While rare cases of myocarditis and pericarditis have been linked to COVID vaccines, the Therapeutic Goods Administration says most people get better within a few days. Experts say vaccination is considered especially crucial for those with risk factors for cardiovascular disease.
The number of excess deaths in Australia surged to 15,400 in the first part of 2022.
While the majority of these deaths were from COVID-19, the nation is also seeing significantly elevated rates of deaths from diabetes, strokes and ischemic heart disease.
Cardiologists believe the increased deaths from ischemic heart disease are likely linked to the damaging effects of COVID, but also delayed diagnoses, prevention and treatment through the pandemic.
‘The camel’s back was straining under the burden of risk factors, and then we have an infectious disease on top … hey presto we get an increase of cardiovascular events.’
Professor Tom Marwick
Nicholls, a cardiologist, said the heart wards in public hospitals were very busy.
“So it’s not just that a lot of people are dying, but we’re seeing a lot of people at a whole range of different stages of [heart] disease,” he said. “One of our concerns early on in COVID was that we were going to miss people early [in heart disease] and then people would tend to present later.”
Nicholls said everyone should talk to their GP about getting a heart health check.
“We know the major risk factors for heart disease. We know that’s high blood pressure, it’s high cholesterol, it’s diabetes, it’s smoking, it’s obesity, and it’s a family history. You can’t do anything about your family history, but you can do something about everything else.”
Dr Amanda Buttery, the Heart Foundation’s clinical evidence manager, said there had been a reassuring surge in 2022 in the number of Australians getting heart checks, following marked decreases through lockdowns and the first Omicron wave.
November 2022 saw a record number of heart health checks claimed.
However, Buttery said the foundation remained quite concerned about mounting international evidence of a connection between long COVID and cardiovascular disease.
“COVID-19 infection worsens pre-existing heart conditions, and increases the risk of developing more than 20 heart conditions including heart attack, blood clots, heart failure and stroke,” she said.
“COVID infection in Australia grew substantially in 2022. We are yet to see the full impact of this in health data.”
The Actuaries Institute, the body that represents the actuarial profession in Australia and which evaluates and manages the financial risks faced by businesses, has also cited delays in emergency care caused by pressure on hospital systems as a possible factor in the country’s excess deaths. In Victoria, at least 33 people died from emergencies that were linked to delays in answering triple-zero calls or lengthy ambulance waits between December 2020 and May 2022.
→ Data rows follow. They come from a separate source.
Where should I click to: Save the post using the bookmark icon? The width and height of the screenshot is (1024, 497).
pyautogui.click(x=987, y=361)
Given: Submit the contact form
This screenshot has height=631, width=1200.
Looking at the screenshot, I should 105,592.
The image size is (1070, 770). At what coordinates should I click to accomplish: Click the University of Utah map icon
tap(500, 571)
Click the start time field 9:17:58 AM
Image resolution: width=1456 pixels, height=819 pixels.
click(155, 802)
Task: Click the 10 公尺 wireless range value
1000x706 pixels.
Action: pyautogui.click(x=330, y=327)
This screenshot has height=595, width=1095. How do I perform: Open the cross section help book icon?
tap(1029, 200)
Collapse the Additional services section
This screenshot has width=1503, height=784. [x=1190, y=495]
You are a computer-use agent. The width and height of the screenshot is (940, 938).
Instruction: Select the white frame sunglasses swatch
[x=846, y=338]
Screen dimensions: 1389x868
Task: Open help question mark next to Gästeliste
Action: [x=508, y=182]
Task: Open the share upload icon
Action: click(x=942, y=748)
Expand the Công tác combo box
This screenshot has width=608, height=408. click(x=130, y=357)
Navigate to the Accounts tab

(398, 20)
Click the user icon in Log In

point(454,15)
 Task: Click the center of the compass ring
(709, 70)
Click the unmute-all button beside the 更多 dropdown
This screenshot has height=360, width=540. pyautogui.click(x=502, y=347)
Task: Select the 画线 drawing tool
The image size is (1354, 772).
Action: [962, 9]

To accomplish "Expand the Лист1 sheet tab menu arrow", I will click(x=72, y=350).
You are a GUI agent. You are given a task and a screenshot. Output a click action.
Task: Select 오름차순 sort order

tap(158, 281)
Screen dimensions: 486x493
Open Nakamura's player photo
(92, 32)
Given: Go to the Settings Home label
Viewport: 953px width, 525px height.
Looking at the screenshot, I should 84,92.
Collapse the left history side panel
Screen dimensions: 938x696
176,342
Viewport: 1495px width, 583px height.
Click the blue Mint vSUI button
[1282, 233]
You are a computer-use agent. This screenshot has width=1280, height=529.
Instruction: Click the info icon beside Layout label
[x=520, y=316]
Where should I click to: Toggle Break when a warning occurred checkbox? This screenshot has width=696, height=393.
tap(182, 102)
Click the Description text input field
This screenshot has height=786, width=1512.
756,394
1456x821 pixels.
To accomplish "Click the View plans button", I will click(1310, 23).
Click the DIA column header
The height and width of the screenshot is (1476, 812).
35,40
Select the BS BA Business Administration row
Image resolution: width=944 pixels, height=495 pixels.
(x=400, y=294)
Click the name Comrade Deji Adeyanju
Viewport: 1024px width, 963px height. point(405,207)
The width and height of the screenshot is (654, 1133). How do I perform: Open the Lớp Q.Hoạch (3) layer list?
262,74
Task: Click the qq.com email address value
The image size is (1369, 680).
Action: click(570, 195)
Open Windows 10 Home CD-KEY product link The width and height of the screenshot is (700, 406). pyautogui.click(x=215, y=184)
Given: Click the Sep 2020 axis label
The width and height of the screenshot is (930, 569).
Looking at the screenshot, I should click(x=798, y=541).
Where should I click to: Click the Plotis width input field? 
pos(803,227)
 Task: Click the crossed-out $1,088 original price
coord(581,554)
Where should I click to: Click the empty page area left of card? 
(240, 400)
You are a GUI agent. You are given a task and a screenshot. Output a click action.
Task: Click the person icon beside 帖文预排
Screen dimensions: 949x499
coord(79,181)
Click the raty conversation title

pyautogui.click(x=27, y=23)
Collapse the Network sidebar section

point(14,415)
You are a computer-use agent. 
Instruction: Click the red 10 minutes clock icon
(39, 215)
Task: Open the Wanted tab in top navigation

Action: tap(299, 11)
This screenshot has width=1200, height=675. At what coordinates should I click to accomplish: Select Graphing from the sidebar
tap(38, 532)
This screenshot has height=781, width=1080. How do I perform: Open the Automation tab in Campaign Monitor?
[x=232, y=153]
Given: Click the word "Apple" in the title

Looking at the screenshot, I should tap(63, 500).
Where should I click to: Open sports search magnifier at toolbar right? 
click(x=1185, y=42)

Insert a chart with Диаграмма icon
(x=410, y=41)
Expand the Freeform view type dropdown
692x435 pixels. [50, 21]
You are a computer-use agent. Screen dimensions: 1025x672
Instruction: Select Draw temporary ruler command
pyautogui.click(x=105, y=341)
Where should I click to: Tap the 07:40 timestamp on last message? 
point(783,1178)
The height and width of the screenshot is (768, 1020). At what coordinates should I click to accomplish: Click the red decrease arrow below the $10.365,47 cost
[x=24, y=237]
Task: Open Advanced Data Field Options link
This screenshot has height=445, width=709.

However, Professor Tom Marwick said data he had seen on heart attack mortality suggested that may not be as big a factor as expected.
“Surprisingly, it shows that the mortality is just the same as pre-COVID. In other words, for people that got to the hospital, the outcomes are the same. The issue is, of course, the people that didn’t get to the hospital and the people who missed care and are presenting with more progressive disease now.”
Marwick said he remains very concerned that many of those most at risk of a heart attack don’t have a regular GP. He said Melbourne’s west, which has been disproportionately battered by COVID-19 outbreaks, was also one of the hotspots for heart attack. The area has fewer GPs per person.
At least 17,717 Australians have died of COVID. There have been 14 deaths linked to COVID vaccines from more than 64 million doses administered in Australia. One of those was a fatal case of myocarditis in a young woman where an expert vaccine safety group concluded a COVID vaccine was likely related, alongside several other factors.